EXERCISE OBJECTIVE —
Copying exactly, give the lines in the material below from the one with "Screen dimensions: 1494x812" to the one with "You are a computer-use", ends included, and nothing besides.

EXERCISE INPUTS —
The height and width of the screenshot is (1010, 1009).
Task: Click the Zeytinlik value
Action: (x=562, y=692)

...

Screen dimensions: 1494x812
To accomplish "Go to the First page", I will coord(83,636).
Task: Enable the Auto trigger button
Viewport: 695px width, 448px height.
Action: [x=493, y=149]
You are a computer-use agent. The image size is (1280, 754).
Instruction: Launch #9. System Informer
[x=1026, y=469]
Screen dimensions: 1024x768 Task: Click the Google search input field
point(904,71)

RESULT FOR THIS EXERCISE —
Screen dimensions: 1494x812
To accomplish "Go to the First page", I will coord(83,636).
Task: Enable the Auto trigger button
Viewport: 695px width, 448px height.
Action: [x=493, y=149]
You are a computer-use agent. The image size is (1280, 754).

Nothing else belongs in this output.